(Entries shown)

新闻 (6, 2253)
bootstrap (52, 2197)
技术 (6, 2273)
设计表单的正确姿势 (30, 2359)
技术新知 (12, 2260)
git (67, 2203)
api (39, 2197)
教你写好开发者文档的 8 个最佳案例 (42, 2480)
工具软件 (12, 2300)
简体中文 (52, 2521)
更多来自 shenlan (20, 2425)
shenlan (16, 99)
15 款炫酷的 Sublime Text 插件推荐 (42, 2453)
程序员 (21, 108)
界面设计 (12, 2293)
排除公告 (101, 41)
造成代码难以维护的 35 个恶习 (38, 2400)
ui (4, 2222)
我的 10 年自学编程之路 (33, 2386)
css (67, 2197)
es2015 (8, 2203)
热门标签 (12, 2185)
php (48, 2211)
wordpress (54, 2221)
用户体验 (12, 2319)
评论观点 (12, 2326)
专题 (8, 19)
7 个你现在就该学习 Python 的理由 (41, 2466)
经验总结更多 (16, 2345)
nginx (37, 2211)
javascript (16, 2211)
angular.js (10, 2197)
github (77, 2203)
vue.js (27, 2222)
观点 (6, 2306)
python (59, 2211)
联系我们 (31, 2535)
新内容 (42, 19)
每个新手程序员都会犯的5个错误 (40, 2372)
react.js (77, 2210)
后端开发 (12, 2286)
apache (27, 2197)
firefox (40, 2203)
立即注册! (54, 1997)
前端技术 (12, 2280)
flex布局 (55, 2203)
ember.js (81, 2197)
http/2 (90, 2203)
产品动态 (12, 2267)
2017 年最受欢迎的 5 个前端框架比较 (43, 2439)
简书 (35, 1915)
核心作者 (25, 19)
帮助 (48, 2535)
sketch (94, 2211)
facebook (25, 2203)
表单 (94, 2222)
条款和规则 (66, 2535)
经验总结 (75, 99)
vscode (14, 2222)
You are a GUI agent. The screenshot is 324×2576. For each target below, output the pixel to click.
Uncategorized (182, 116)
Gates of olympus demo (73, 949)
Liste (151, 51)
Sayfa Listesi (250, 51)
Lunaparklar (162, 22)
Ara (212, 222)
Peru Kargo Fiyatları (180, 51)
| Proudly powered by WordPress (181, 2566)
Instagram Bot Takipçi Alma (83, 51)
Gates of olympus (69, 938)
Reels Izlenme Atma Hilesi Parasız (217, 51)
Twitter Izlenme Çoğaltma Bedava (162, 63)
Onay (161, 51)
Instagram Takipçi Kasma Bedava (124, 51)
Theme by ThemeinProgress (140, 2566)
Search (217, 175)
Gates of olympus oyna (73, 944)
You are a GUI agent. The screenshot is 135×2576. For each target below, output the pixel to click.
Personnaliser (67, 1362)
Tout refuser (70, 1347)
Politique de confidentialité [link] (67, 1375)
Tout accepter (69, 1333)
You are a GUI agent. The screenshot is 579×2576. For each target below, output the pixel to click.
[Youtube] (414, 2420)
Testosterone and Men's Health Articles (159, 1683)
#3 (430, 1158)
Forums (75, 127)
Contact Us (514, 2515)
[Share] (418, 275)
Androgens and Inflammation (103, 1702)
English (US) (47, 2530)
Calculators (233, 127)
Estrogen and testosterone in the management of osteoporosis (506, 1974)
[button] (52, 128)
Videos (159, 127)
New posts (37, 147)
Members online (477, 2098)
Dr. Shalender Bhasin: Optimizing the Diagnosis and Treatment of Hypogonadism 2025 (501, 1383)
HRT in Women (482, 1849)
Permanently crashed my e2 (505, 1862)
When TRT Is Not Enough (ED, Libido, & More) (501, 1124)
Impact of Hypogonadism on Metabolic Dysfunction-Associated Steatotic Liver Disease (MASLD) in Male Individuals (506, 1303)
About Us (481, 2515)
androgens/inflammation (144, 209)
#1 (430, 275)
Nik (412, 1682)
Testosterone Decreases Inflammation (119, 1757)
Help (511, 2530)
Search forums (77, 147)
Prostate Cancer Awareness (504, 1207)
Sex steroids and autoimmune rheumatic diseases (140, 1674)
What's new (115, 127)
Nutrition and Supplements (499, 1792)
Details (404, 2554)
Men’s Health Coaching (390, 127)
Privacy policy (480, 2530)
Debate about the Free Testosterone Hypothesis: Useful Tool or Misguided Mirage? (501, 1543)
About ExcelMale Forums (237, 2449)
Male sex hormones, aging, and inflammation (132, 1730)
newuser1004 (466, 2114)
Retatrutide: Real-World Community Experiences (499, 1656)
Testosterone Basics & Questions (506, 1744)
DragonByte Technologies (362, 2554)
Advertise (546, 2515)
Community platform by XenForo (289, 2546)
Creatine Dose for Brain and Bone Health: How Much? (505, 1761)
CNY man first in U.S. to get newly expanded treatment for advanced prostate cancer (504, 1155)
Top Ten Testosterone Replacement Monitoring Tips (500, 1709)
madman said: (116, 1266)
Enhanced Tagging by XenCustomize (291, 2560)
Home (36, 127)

(End Entries shown)

◆ What to work on
Using the records above, list each line that includes "click".

◆ Task response
You are a GUI agent. The screenshot is 324×2576. For each target below, output the pixel to click.
You are a GUI agent. The screenshot is 135×2576. For each target below, output the pixel to click.
You are a GUI agent. The screenshot is 579×2576. For each target below, output the pixel to click.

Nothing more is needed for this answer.